**Written problem A**
In the forum thread on the daylight bulb, what reason does the original poster give for using two of the lights instead of three?

**Passage to read**
START
# Miracle light !!!



## pete00 (Apr 4, 2006)

All my excuses first, never learned how to use camera, or take it to photo shop, or etc,etc,etc,. 

I read something on another web site, of course cant remember when or where, about this bulb for pictures so i tried it.

Heres picture no lights just flash. The flash has always gotten the actual colors, but with glare and never clear. It is a light blue cloth.







here is no flash and spotlight i have been using, it always changed the colors of everything, but gave the pictue a sparkle.







here is new light, not as blue, not as much sparkle, but a cleaner sharper picture i think.








here it is a 90 watt bulb simulated day light 







got it from home depot, but dont think brand name means anything






Try it if your having light problems with your pictures.
Yes i know it wont take the place of learning how to use the camera.

If i knew how to take pictures i could explain what the light is doing or not doing, but i cant.

so how about it....

happy lighting.....


----------



## Ron Mc (Apr 4, 2006)

Pete,
I'm off to the big orange box!
Thanks.


----------



## pete00 (Apr 4, 2006)

oops forgot to tell you im using two of the lights, three didnt work as well for me.


----------



## wdcav1952 (Apr 4, 2006)

Good information, Pete, thanks for sharing!


----------



## alamocdc (Apr 4, 2006)

Great results, Pete! Thanks for the tip.


----------



## leehljp (Apr 4, 2006)
END
(Data for locating words and elements)
START
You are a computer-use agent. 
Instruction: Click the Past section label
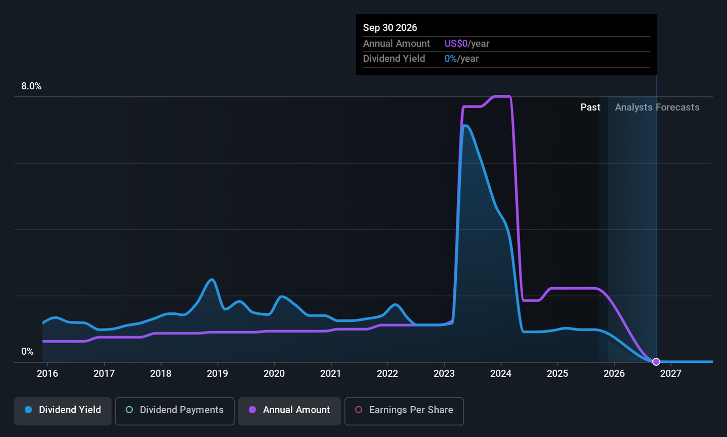point(590,107)
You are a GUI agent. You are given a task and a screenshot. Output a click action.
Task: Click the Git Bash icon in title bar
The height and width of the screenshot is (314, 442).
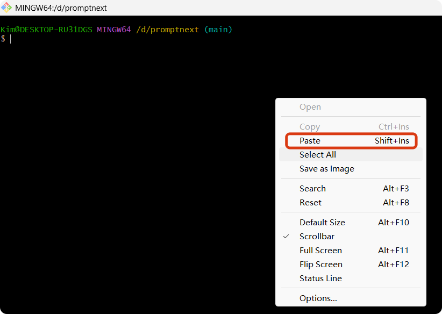[6, 8]
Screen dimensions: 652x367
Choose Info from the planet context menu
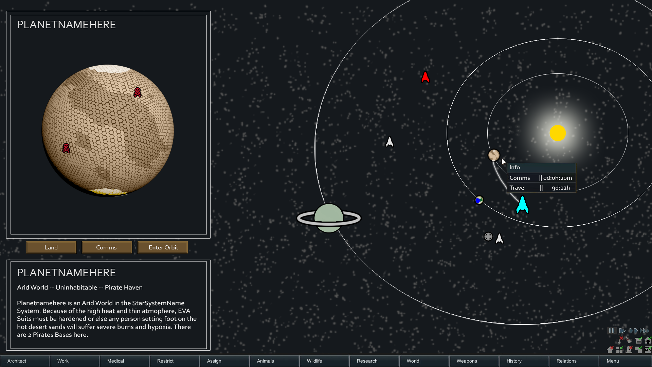tap(541, 168)
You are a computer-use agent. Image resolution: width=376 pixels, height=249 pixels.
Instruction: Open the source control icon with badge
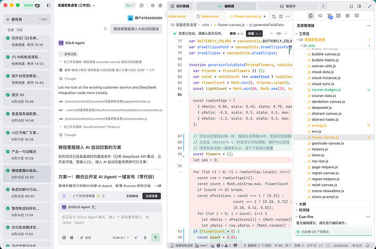(330, 16)
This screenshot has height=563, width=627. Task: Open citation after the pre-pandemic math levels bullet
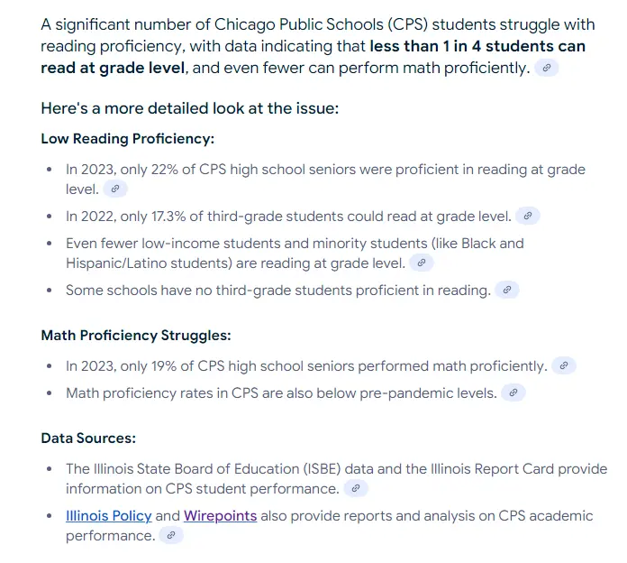[513, 392]
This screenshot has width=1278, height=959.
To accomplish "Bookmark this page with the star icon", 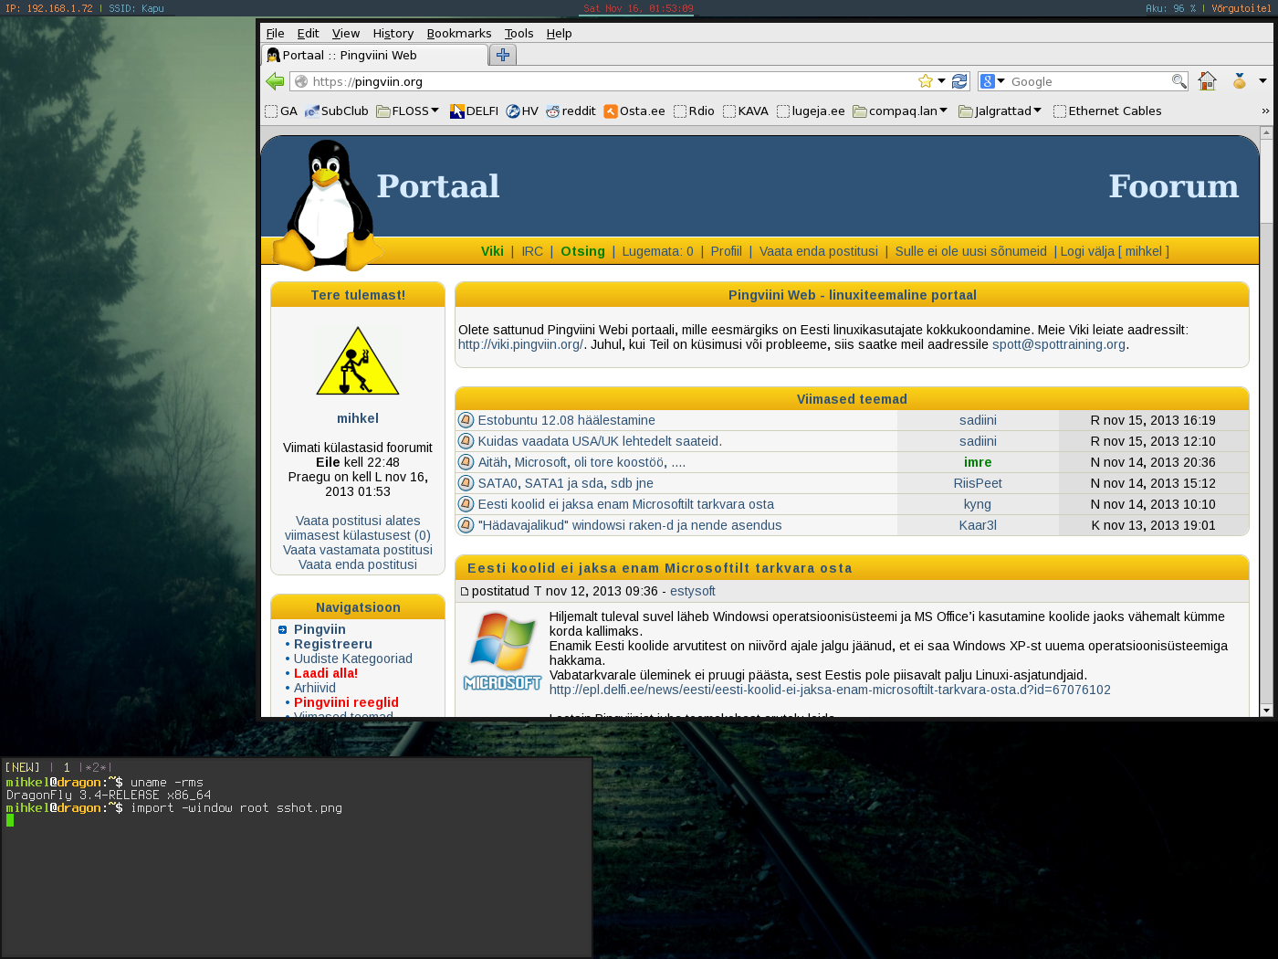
END
**Written problem B**
Reproduce the records from the line with "This screenshot has width=1278, height=959." up to and including the last line of the records, omitting the pictures.

**Worked solution A**
The poster says that three lights did not work as well for them, so they used two.

**Worked solution B**
This screenshot has width=1278, height=959.
To accomplish "Bookmark this page with the star icon", 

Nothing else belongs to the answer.